▶ [WHAT TO DO]
Write out the lines of this data word for word, leaving out the pictures.

▶ [INPUT MATERIAL]

........

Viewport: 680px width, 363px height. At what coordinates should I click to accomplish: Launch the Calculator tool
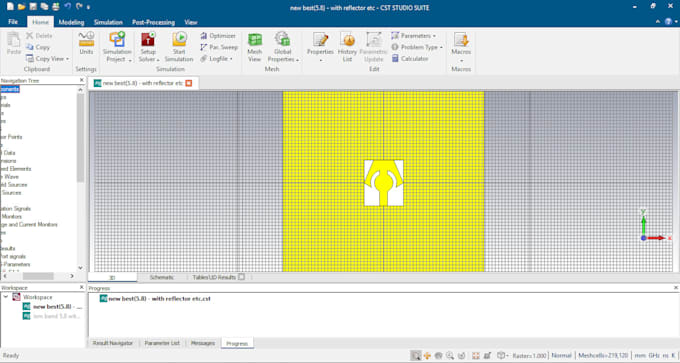click(x=410, y=59)
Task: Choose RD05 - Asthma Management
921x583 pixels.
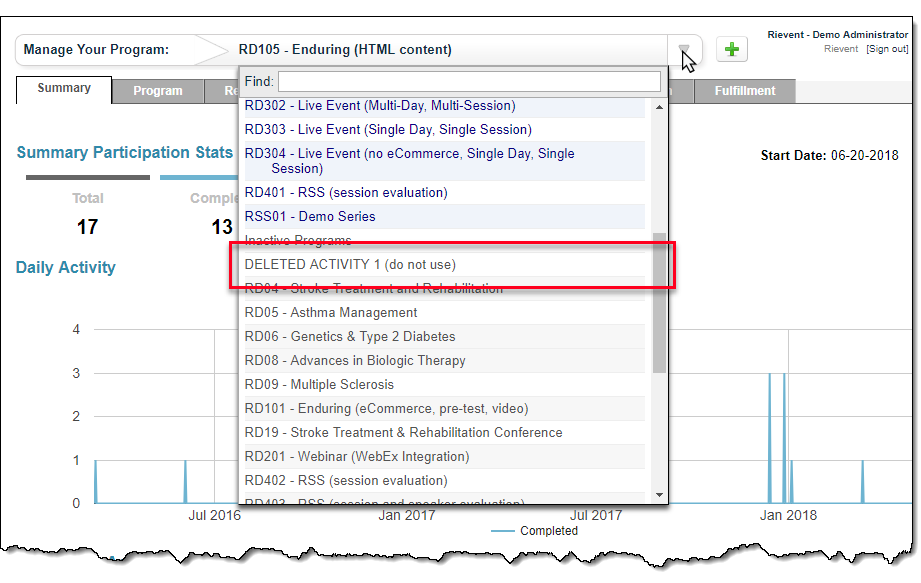Action: point(331,313)
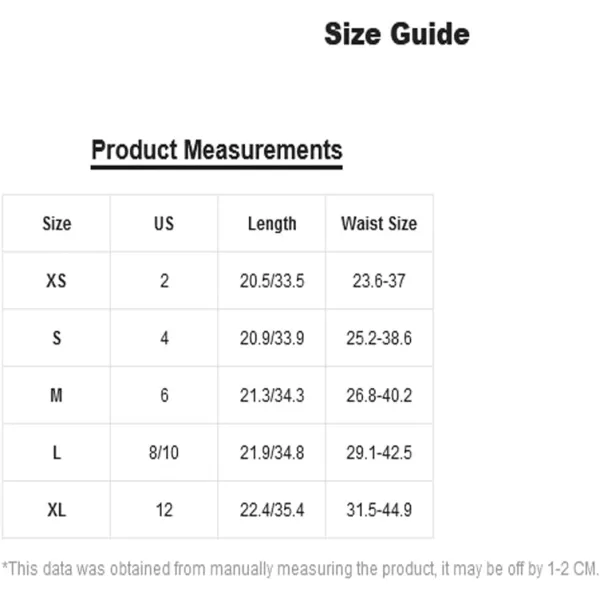The width and height of the screenshot is (600, 600).
Task: Click the L size row label
Action: (57, 453)
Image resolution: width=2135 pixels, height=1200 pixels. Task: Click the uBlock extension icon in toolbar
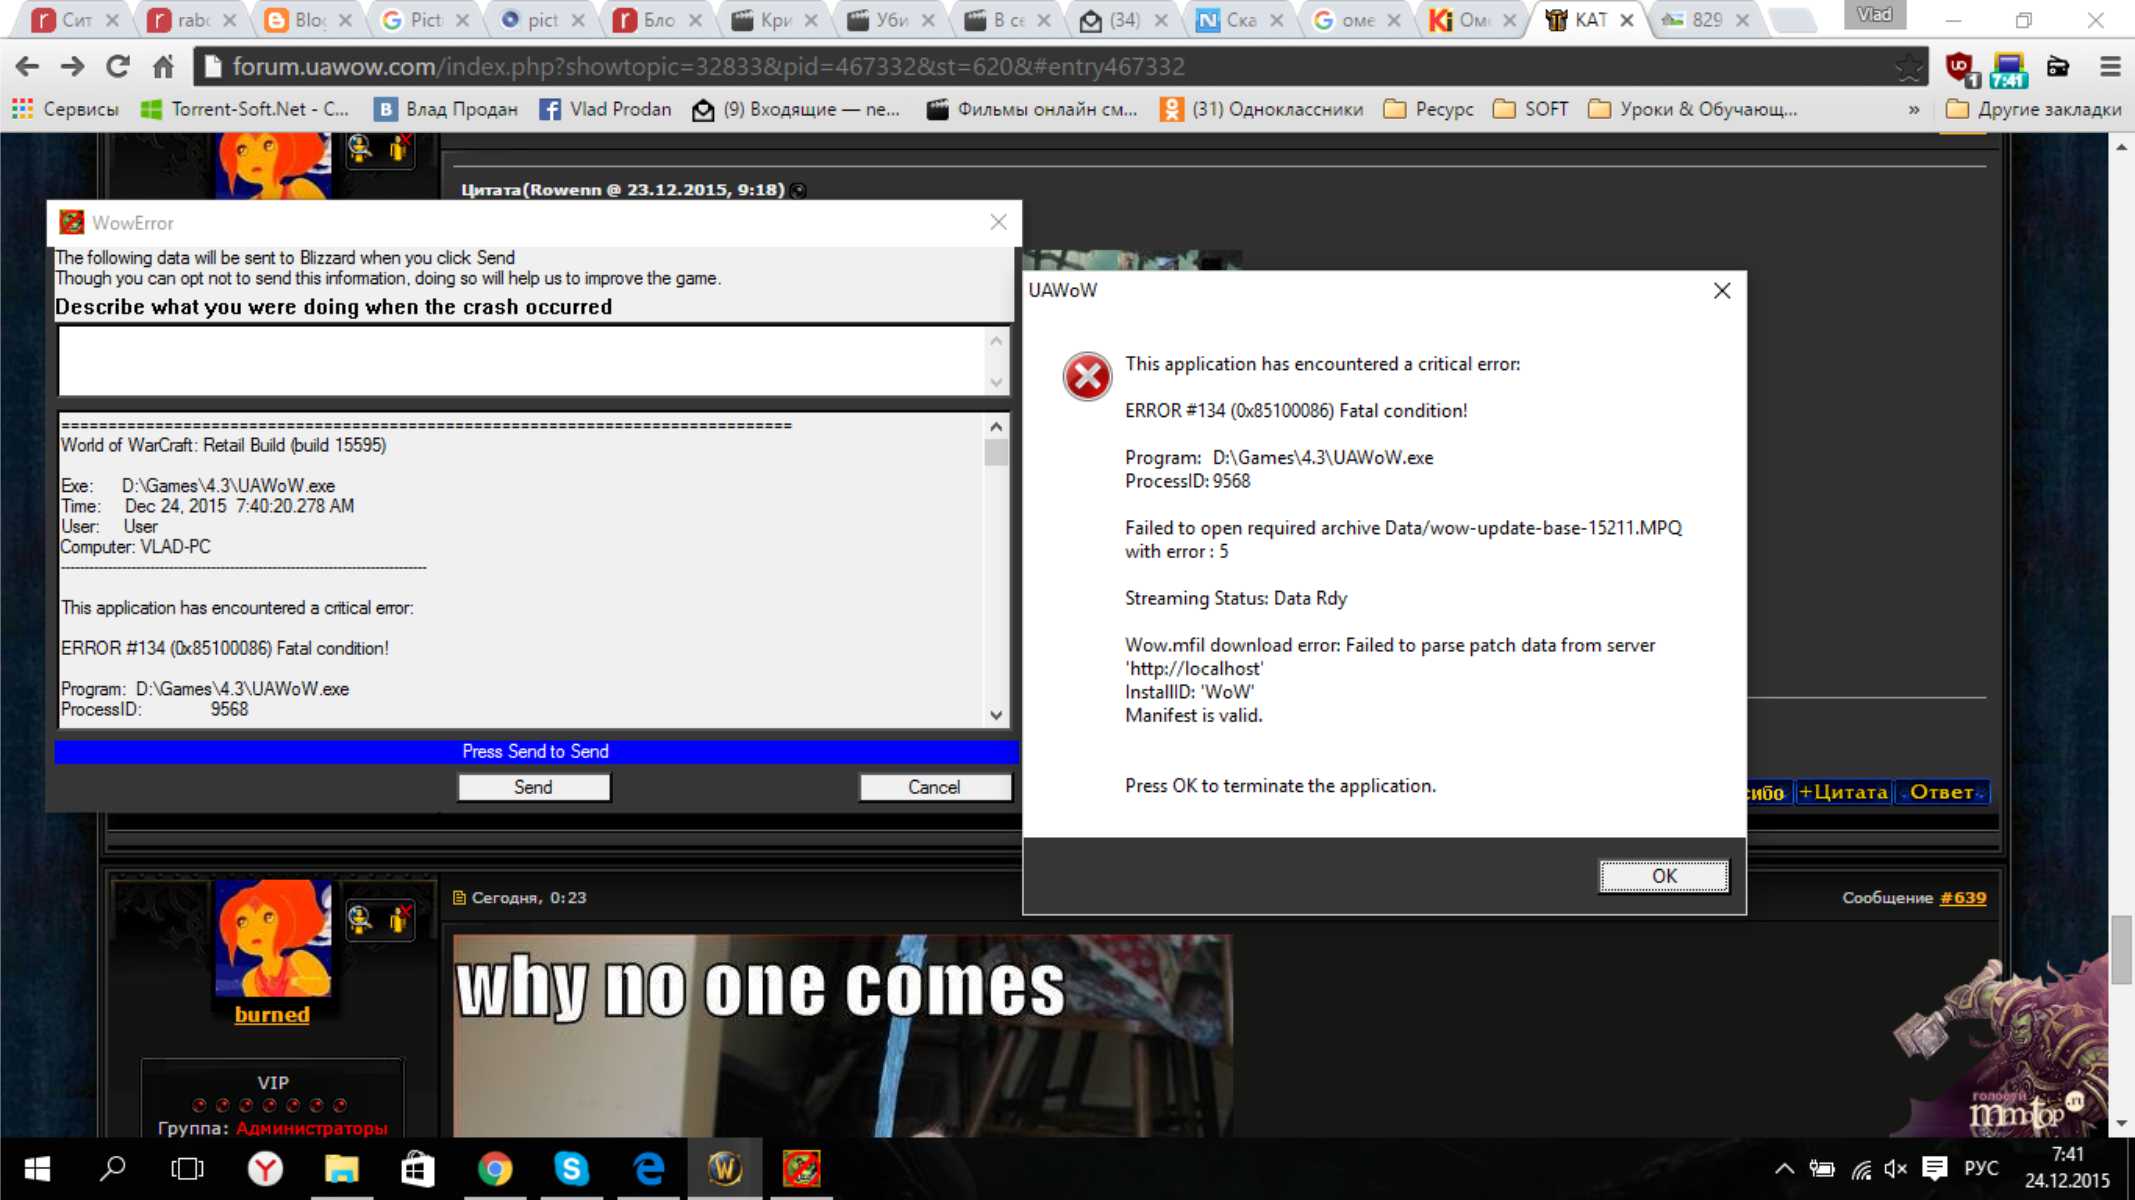1959,67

........

▶ [ANSWER TO THE TASK]
Viewport: 680px width, 363px height. At what coordinates should I click to accomplish: Launch the Calculator tool
click(x=410, y=59)
Task: Choose RD05 - Asthma Management
921x583 pixels.
Action: point(331,313)
The width and height of the screenshot is (600, 600).
Task: Click the L size row label
Action: (57, 453)
Image resolution: width=2135 pixels, height=1200 pixels. Task: Click the uBlock extension icon in toolbar
1959,67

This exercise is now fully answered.